-- What to do --
Extract, exactly and without pictures, every line from the one that includes "Image resolution: width=600" through the final line of the material below.

-- Records supplied --
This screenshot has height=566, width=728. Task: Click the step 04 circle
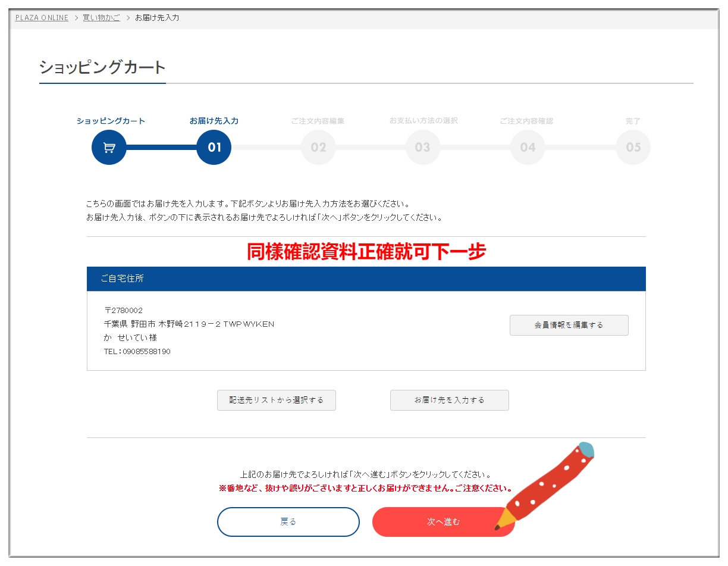point(528,148)
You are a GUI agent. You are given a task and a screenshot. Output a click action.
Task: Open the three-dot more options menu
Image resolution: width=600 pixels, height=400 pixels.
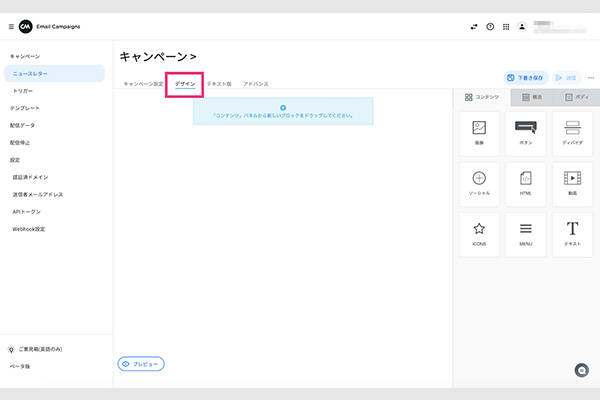tap(590, 76)
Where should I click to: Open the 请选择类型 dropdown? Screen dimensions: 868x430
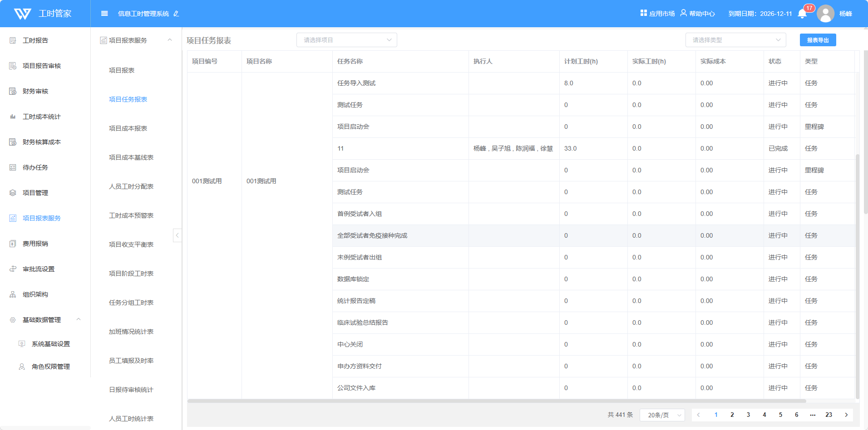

-- Task response --
Image resolution: width=600 pixels, height=400 pixels.
tap(590, 76)
Where should I click to: Open the 请选择类型 dropdown? Screen dimensions: 868x430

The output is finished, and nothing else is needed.